Last month, the University of Maine’s Department of Anthropology, a division within the College of Liberal Arts and Sciences, celebrated its now 50-year history by hosting a department-wide reception and ceremony in the Collins Center’s Hudson Museum. The celebration, which was held from 1:30-4:30 p.m. on the afternoon of Thursday, Oct. 24, was attended by nearly 75 students, alumni and faculty members of the UMaine anthropology community, as well as President Joan Ferrini-Mundy.
Throughout the ceremony, members of the Anthropology Department were given the opportunity to meet and converse with one another, and to view a photographic presentation of the department’s history. The photos showed the early years after the department was founded in 1969 leading up to recent events.
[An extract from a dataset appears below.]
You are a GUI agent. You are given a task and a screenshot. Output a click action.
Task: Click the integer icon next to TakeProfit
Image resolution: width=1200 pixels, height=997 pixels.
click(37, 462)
President Ferrini-Mundy and department chair Gregory Zaro, together with Professor of Anthropology and Quaternary Studies Emeritus David Sanger, spoke in turn on its history and progression during the last half-century. Sanger has been a member of the UMaine Anthropology Department since its founding in ‘69. Sanger’s fellow professor emeritus and original department faculty member, James Acheson, was unable to make the ceremony in person. His remarks, which had been prepared earlier, were presented by Zaro.
UMaine’s Department of Anthropology is comprised of nearly 12 faculty members, seven faculty associates and another three cooperating members. The department serves a fluctuating amount of approximately 100 undergraduate students and 20 graduate students. Many of the Anthropology Department’s faculty are currently engaged in research or administrative collaboration with other entities and academic programs at the university, including close collaborative efforts with the Climate Change Institute and the Maine Folklife Center.
Anthropology Department faculty members have also been regularly recognized by the College of Liberal Arts and Sciences for their excellence in service, research and creative achievement in the last five years. Alice Kelley, a cooperating assistant professor in the department and an assistant research professor with the Climate Change Institute, was profiled by the New York Times for her work while monitoring the erosion of shell middens along Maine’s coast in 2017. Last year, she joined Professor of Anthropology and Climate Sciences Daniel Sandweiss, a three-time recipient of the Society for American Archeology’s Presidential Recognition Award, on a research expedition to the Ostra Collecting Station in Peru. The data Sandweiss’ team collected on a number of sling-stone piles is now being analyzed and could constitute the oldest yet evidence of warfare in the Western Hemisphere.
“From my perspective as an archaeologist, the Anthropology Department has grown substantially over the last 50 years,” Bonnie Newsom, an assistant professor of anthropology and UMaine Anthropology Department alumnus, explained. “We have been a leader in interdisciplinary research at UMaine, beginning with a multi-year project at the Hirundo Wildlife Refuge in the 1970’s, which was one of the first projects designed to bring together archaeologists, geologists, ecologists, and historians to explore the past. Additionally, our focus has expanded well beyond Maine. The archaeology program at UMaine is now global in scope with three archaeologists and research and classes on past human lifeways in places such as Croatia, Belize, and Peru.”
UMaine’s Department of Anthropology encompasses the academic disciplines of anthropology, geography and archeology. The department offers an anthropology bachelor’s program, as well as minors in geography and archaeology. Additional bachelor’s degrees in both international affairs and human dimensions of climate change are offered by the department. The department also offers a Master of Arts degree in quaternary and climate studies. Students may earn a bachelor’s degree in Anthropology by completing 36 credit hours of such courses, including ANT 101 and 102 — two introductory-level courses that introduce human behavior and culture — as well as ANT 317, ANT 400 and the senior seminar. Anthropology students are likewise allowed the opportunity to apply for summer courses of archeological fieldwork, which have been offered at the Machias Bay in Maine, and the city of Zadar on Croatia’s Adriatic coast.
Emily Haddad, the dean of UMaine’s College of Liberal Arts and Sciences, shared some of her thoughts on the program: “In the five years I have served as dean, it has been a pleasure to work with the Anthropology Department. [The] anthropology faculty members are excellent teachers who have an outstanding record of scholarly accomplishment.”
“We are a small but powerful department doing amazing things in areas of teaching, research, and service,” Newsom said. “I look forward to seeing continued growth in the department and the many great accomplishments of our faculty and students in the years ahead.”